Stando ai dati raccolti, l’Italia si propone ultima in classifica per quanto riguarda i salari destinati ai neolaureati e, a differenza del 2014, il divario con la Spagna che è penultima si è allargato del 12%. Basta però confrontare i dati di paesi che raggiungono posizioni intermedie come l’Olanda per capire che non ci siamo proprio, visto che uno stipendio di un neolaureato italiano vale il 47% in meno del relativo stipendio guadagnato da un olandese.

L’unica posizione che è aumentata e che si propone favorevole interessa la retribuzione dei manager intermedi, che è passata dall’11esimo al 12esimo posto con una media che sfiora i 71.000 euro, dove il dato si propone superiore a paesi quali la Francia, la Spagna, ma anche la Svezia e la Finlandia.

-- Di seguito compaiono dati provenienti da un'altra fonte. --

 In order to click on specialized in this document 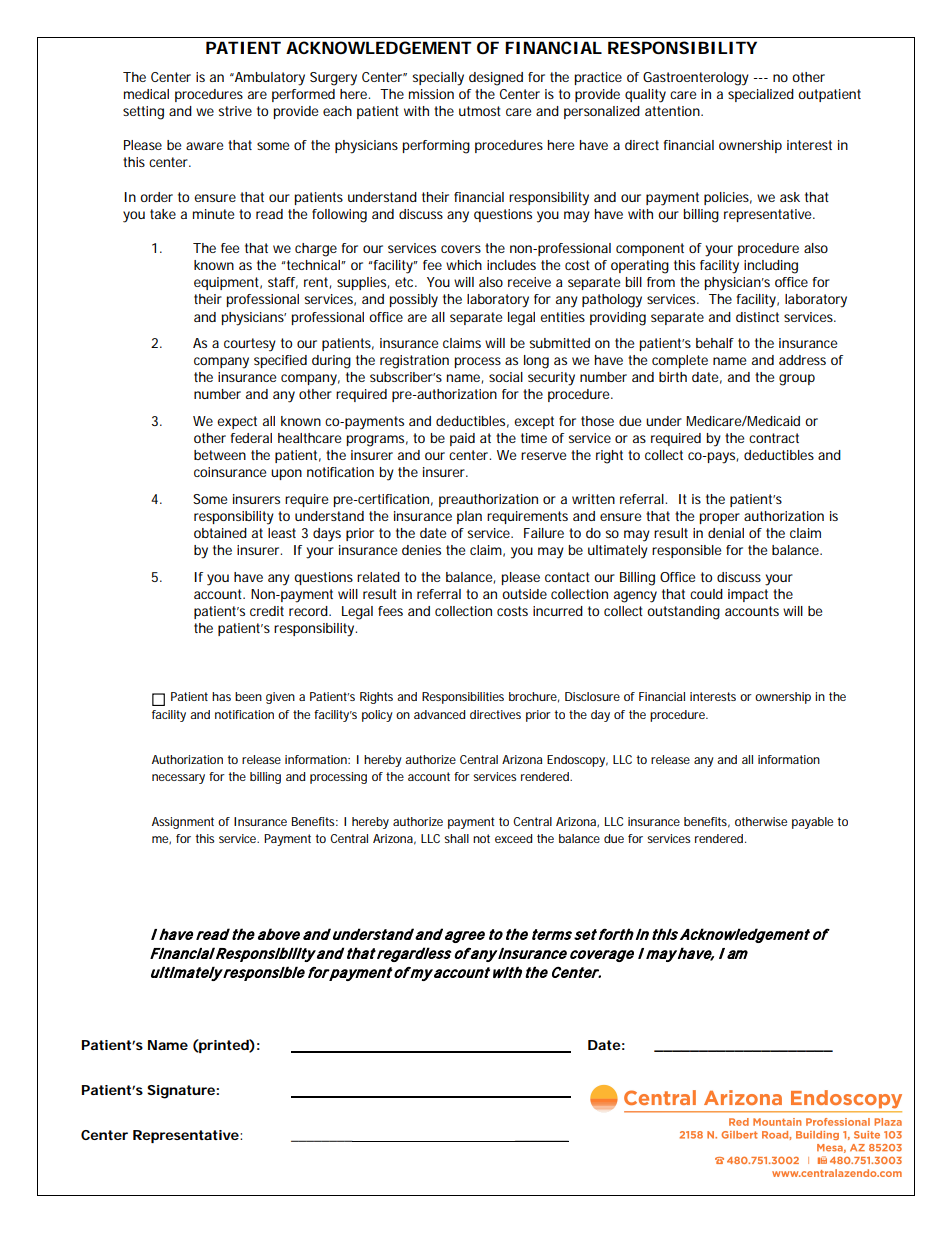, I will do `click(761, 95)`.
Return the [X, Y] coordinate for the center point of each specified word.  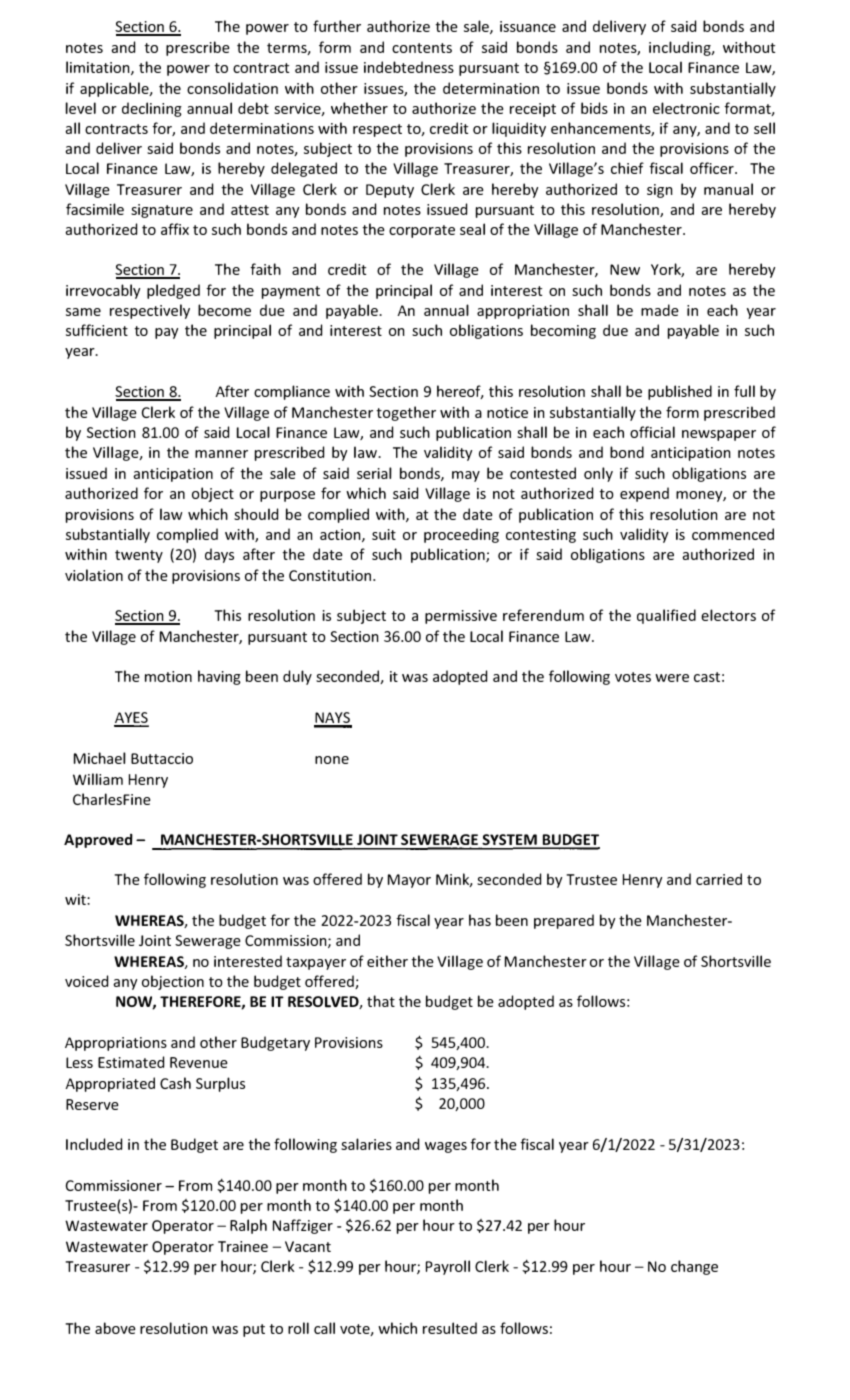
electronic [686, 108]
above [115, 1328]
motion [168, 676]
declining [152, 109]
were [672, 678]
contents [422, 48]
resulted [450, 1328]
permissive [461, 617]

Il progresso migliore, secondo i dati raccolti, è stato registrato nel Regno Unito, che si è piazzato al quarto posto per quanto riguarda i cosiddetti ‘middle management’ e al 12esimo per i livelli di ingresso, registrando una crescita costante nel corso degli anni. Chi vince nella classifica dei meglio pagati d’Europa? Come ogni anno gli stipendi migliori vengono elargiti in Svizzera, Stato che vanta una retribuzione media pari a 83.600 euro per chi inizia un nuovo lavoro e che tocca i 144.400 euro per i quadri. Si tratta di cifre che sembrano essere distanti anni luce dalla realtà italiana, ma che non si propongono così lontane per quanto riguarda la Germania, che si è assestata al quarto posto in termini generali.

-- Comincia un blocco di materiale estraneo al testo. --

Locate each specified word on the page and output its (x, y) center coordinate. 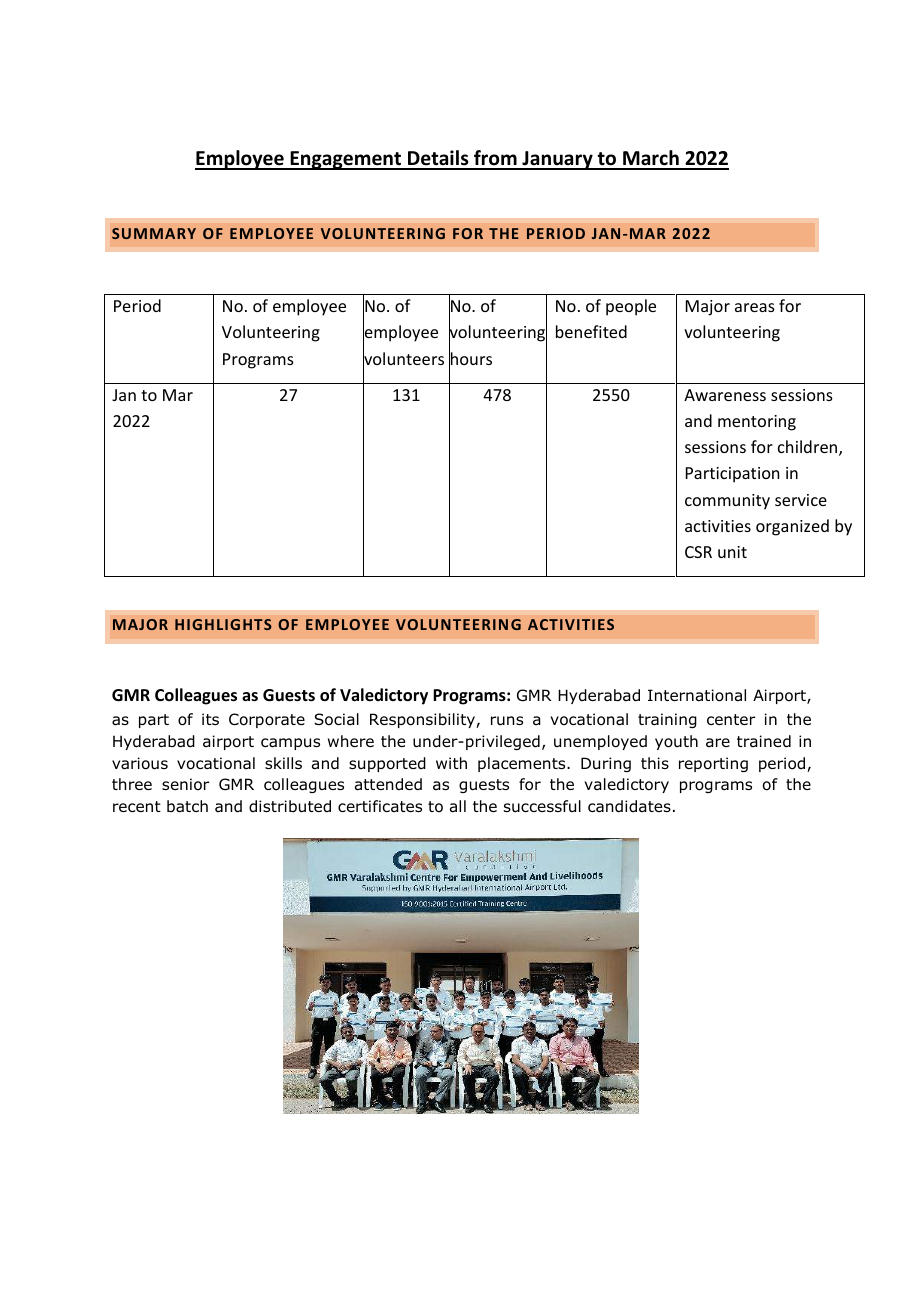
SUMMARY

La ricerca ha inoltre considerato il costo della vita e il peso fiscale e ha fornito dati interessanti sul “potere d’acquisto” che i lavoratori potranno vantare nell’immediato futuro. Anche in questo caso le previsioni si propongono rosee per i giovani lavoratori britannici, che possono contare su un peso fiscale minore rispetto agli altri paesi dell’Unione europea. Bene anche i giovani impiegati svizzeri, che a conti fatti e al netto di imposte e costo della vita si propongono come il popolo che può contare su salari migliori e più soddisfacenti a livello europeo.